Legal Affairs Correspondent,Robert Verkaik
Wednesday 13 April 2005 00:00 BST

Anti-vivisection campaigners have won the right to challenge the legality of animal experiments at Cambridge University after evidence emerged that scientists ignored safeguards that protected laboratory monkeys.

Anti-vivisection campaigners have won the right to challenge the legality of animal experiments at Cambridge University after evidence emerged that scientists ignored safeguards that protected laboratory monkeys.

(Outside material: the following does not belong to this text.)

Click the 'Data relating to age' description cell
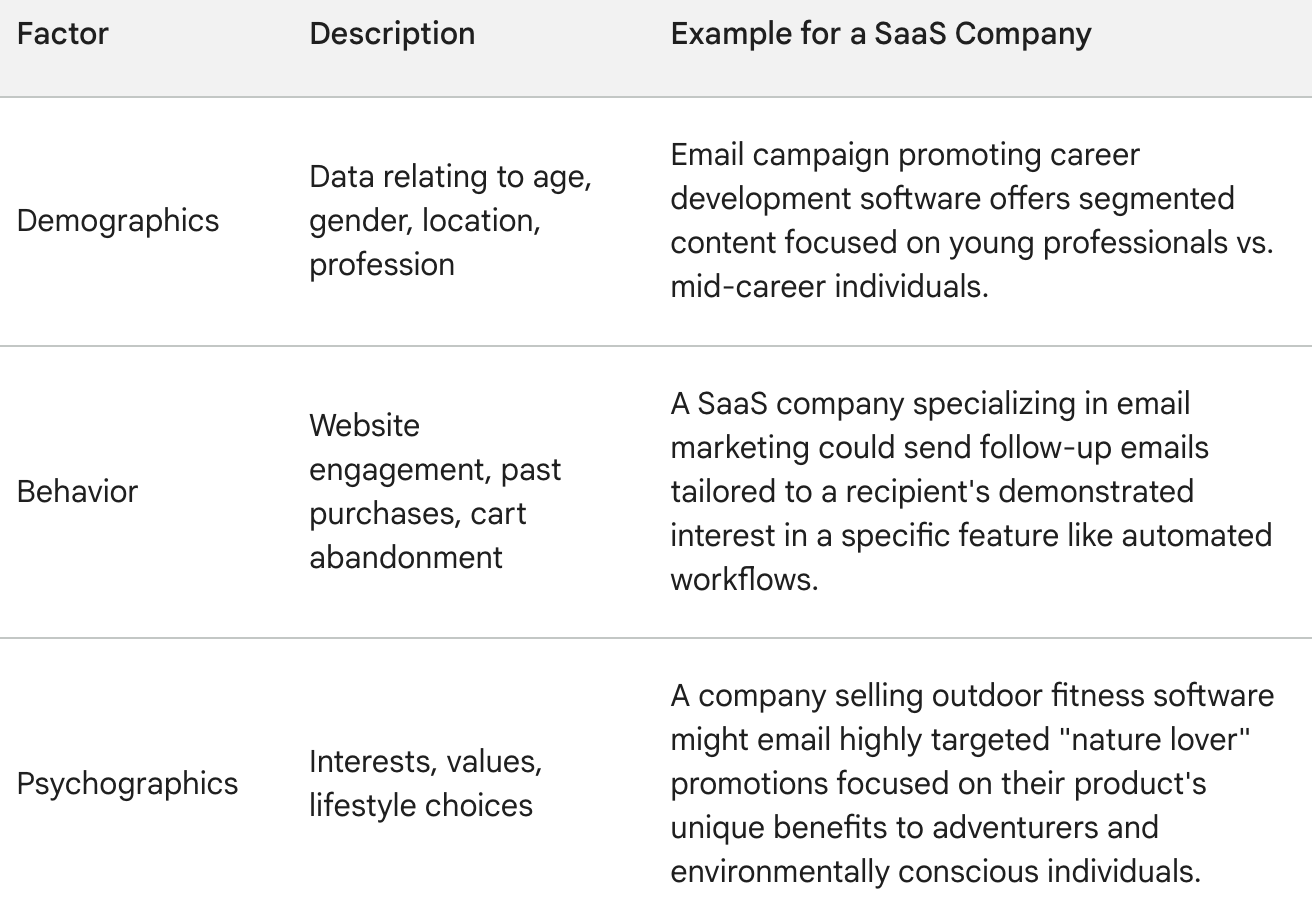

The High Court ruling came after an undercover operation by an animal rights group managed to infiltrate a laboratory where experiments were being done to help develop treatments for Parkinson's and Huntington's diseases. During the investigation a campaigner working as a technician discovered monkeys that had had the tops of their heads sawn off to help induce strokes in their brains. Laboratory staff often finished work at 5pm, leaving some paralysed monkeys unattended for up to 15 hours, while others were found dead in the morning or kept in very poor conditions.

Excerpts from Cambridge University internal papers give laboratory technicians and scientists advice on how to deal with problems during and after experiments.

The papers described how some monkeys scream in misery, fear and anger during experiments. They describe occasions when primates are "screaming, trying to get out of the box, defecating", and state: "This is an angry animal."

Scientists and technicians are advised in the documents to "punish" the bad habits of the monkeys, saying that these bad habits include the normal act of self-grooming.

Richard Drabble QC, for the British Union for the Abolition of Vivisection (BUAV), told the High Court at a hearing in February that the documents found by the campaigners contradicted the general perception that animals were well cared for and protected under the Animals (Scientific Procedures) Act 1986.

The discovery of the documents prompted Jon Richmond, who was chief inspector of animals, to review the Cambridge licences. But he rejected BUAV claims that the project licences should not have been granted, or that stricter "severity limits" should have been enforced to ensure that the monkeys suffered the least amount of pain and suffering.

Mr Justice Burnton said yesterday it was arguable that the chief inspector may have erred when he concluded that the severity limits had been correctly applied. But the issue before the court was whether the Home Secretary acted irrationally and unlawfully when he accepted the chief inspector's conclusions. Rejecting that challenge, the judge said it was not easy for a claimant to show a perverse decision had been made.

But the judge gave the BUAV permission to seek a declaration that the Home Secretary was under a duty to weigh the likely death of an animal against the benefit of a research programme when considering whether a licence for experiments should be granted.

The Home Secretary had accepted that the "likely suffering" of any animal was an adverse effect to be taken into consideration, but not death of itself, absent of any suffering.

The High Court will also be asked at the full application for judicial review to investigate rules and guidance on restricting food and water for laboratory animals.

Animal tests and the law

* A licence must be granted by the Home Office before medical experiments are performed on animals.

* Research is governed primarily by the Animals (Scientific Procedures) Act 1986 but there are EU directives covering the testing and treatment of animals.

* Before issuing licences, the Government evaluates the level of suffering against the benefit to humans.

* Research with great apes was banned in 1998.

The use of primates is the most controversial area of animal testing policy.